Healthy young adults, healthy older adults, and older adults undergoing treatment for lung cancer (n = 10 per group with 50% females) had PDFF and EI at 0, 5, 10, and 15 N measured on their right rectus femoris (RF). We compared EI, SAT thickness, and RF thickness between forces and groups and assessed the relationships between EI adjusted by four different correction factors and PDFF.

Results

The mean age of our sample was 48.63 ± 19.68 years and had a body mass index of 25.21 ± 5.19 kg/m2. The correlation between PDFF and raw EI was r = 0.59 (P < 0.001) with negligible increases by previously published correction factors (Young: 0.62, P < 0.001; Neto Müller: 0.61, P < 0.001). EI, SAT thickness, and RF thickness did not significantly differ between forces (χ2 = 0.31, P = 0.957; χ2 = 2.39, P = 0.496; and χ2 = 7.75, P = 0.051, respectively). EI and PDFF were significantly lower among young healthy adults compared with older adult groups (χ2 = 12.88, P = 0.002, and χ2 = 9.13, P = 0.010, respectively).

Conclusions

EI is correlated with PDFF regardless of force with no improvement from previously published correction factors.

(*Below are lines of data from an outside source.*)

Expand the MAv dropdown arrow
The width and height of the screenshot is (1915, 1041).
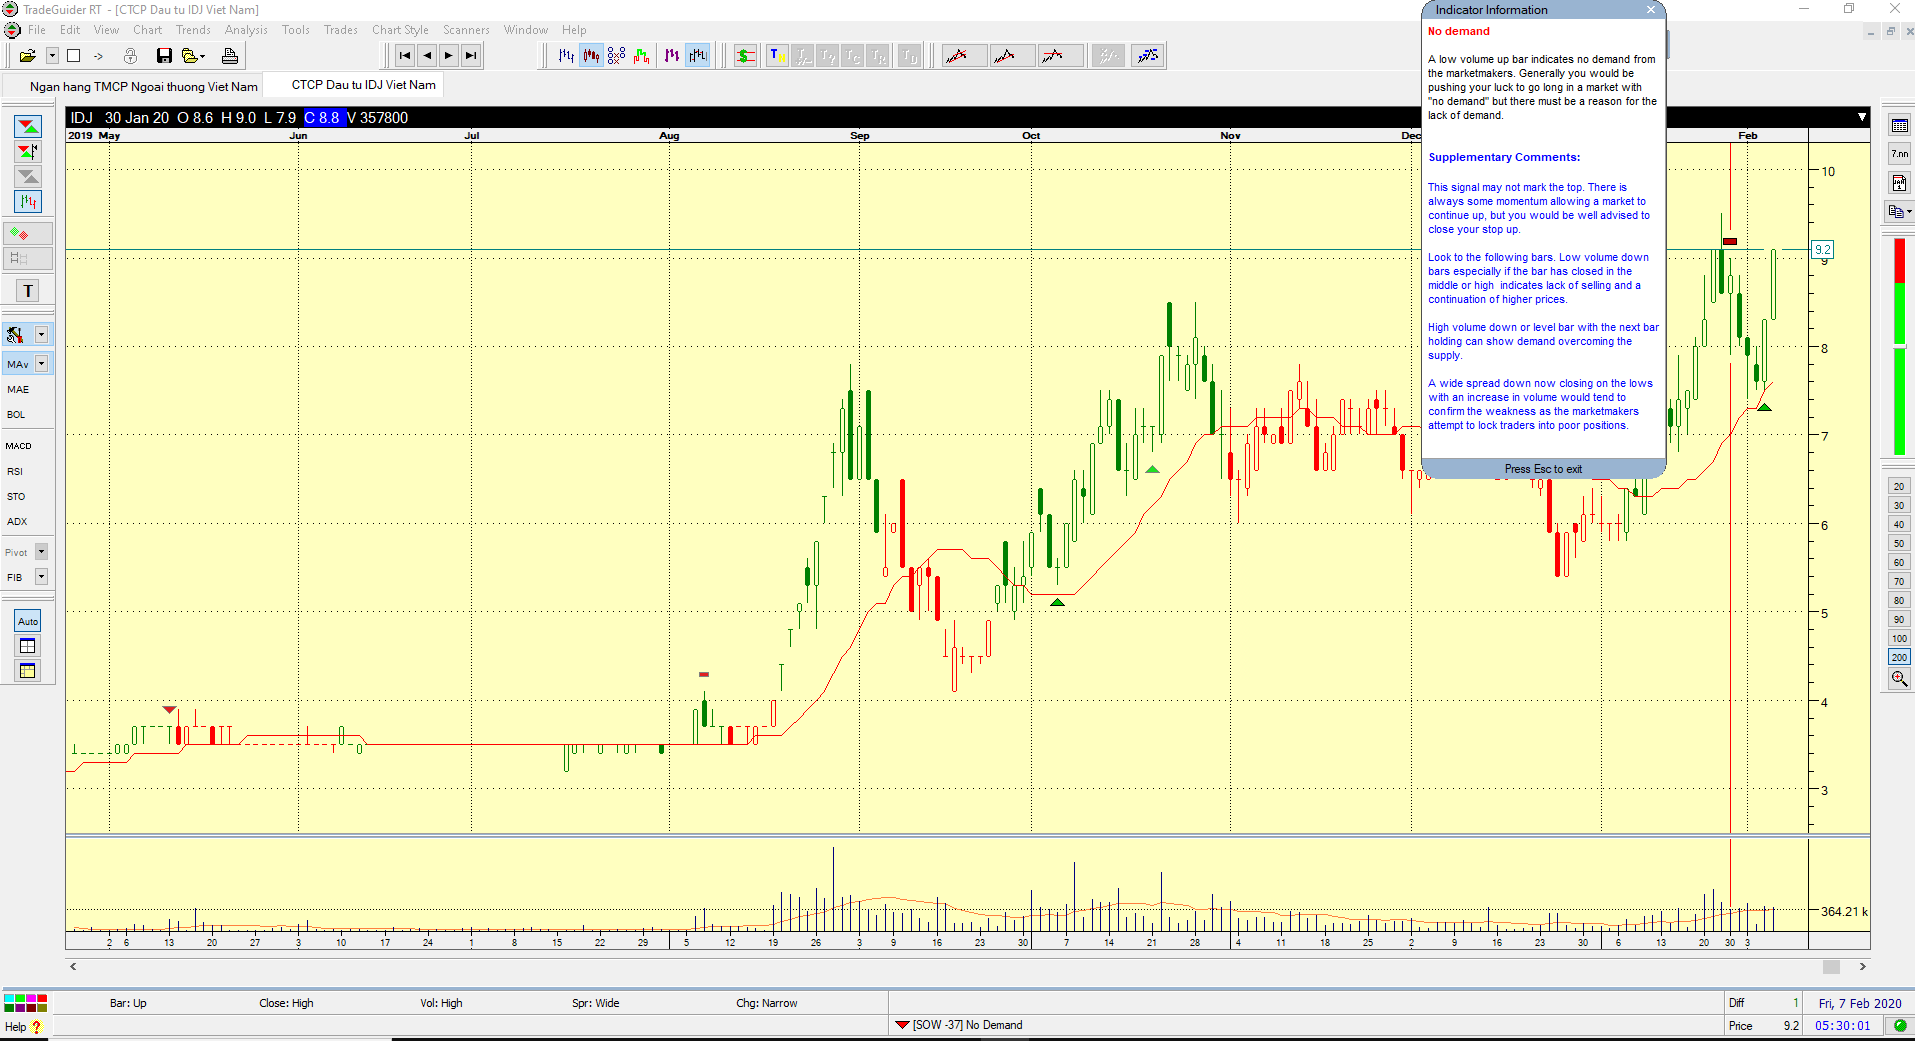(x=42, y=364)
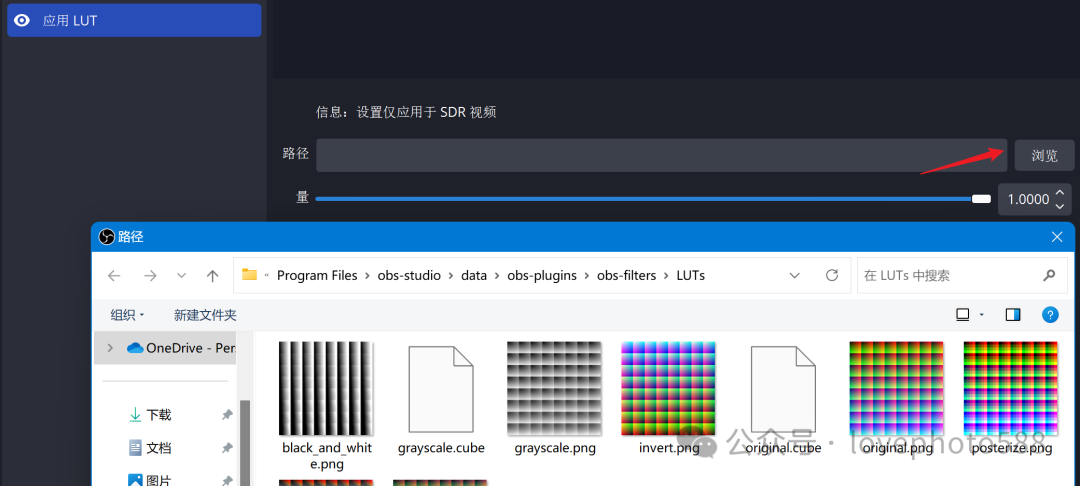1080x486 pixels.
Task: Expand the OneDrive tree node
Action: pos(110,348)
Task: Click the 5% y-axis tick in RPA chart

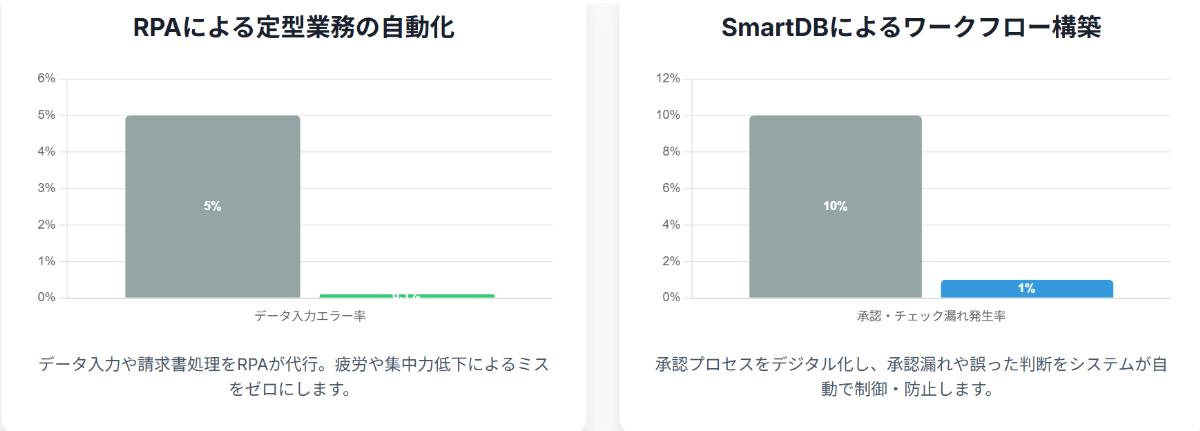Action: pos(46,115)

Our results suggest that EI is clinically useful and influenced by fat content, yet correction factors must account for more than SAT thickness alone and require further investigation.

Abstract Image

未校正回波强度和皮下脂肪校正回波强度与磁共振成像脂肪百分比的关系相似
背景 建立可互换的基于生物医学成像的临床评估方法来评估肌肉骨质疏松症,可能有助于预防肌肉萎缩,但目前既没有达成共识的方法,也不存在不同方法之间的转换。超声回波强度(EI)可评估肌骨软化症,但已证明皮下脂肪组织(SAT)厚度和使用者施力会影响 EI。尽管存在根据 SAT 厚度调整 EI 的校正因子,但它们都是根据较差的或没有参考测量值的情况建模的。根据可靠的肌骨质疏松症参考指标(如基于磁共振成像(MRI)的质子密度脂肪分数(PDFF))来建立 EI 修正模型,对于 EI 的临床应用非常必要。 方法 对健康的年轻人、健康的老年人和正在接受肺癌治疗的老年人(每组 10 人,女性占 50%)的右股直肌(RF)进行 0、5、10 和 15 N 的质子密度脂肪分数(PDFF)和 EI 测量。我们比较了不同力量和组间的 EI、SAT 厚度和 RF 厚度,并评估了经四种不同校正因子调整的 EI 与 PDFF 之间的关系。 结果 样本的平均年龄为 48.63 ± 19.68 岁,体重指数为 25.21 ± 5.19 kg/m2。PDFF 与原始 EI 之间的相关性为 r = 0.59(P < 0.001),与之前公布的校正因子(Young:0.62,P < 0.001;Neto Müller:0.61,P < 0.001)的相关性几乎可以忽略不计。不同力量之间的 EI、SAT 厚度和 RF 厚度差异不大(分别为 χ2 = 0.31,P = 0.957;χ2 = 2.39,P = 0.496;χ2 = 7.75,P = 0.051)。与老年人组相比,年轻健康成人的 EI 和 PDFF 明显较低(分别为 χ2 = 12.88,P = 0.002 和 χ2 = 9.13,P = 0.010)。 结论 无论力量大小,EI 都与 PDFF 相关,与之前公布的校正因子相比没有改进。我们的结果表明,EI 在临床上是有用的,并受脂肪含量的影响,但校正因子必须比 SAT 厚度单独考虑更多因素,因此需要进一步研究。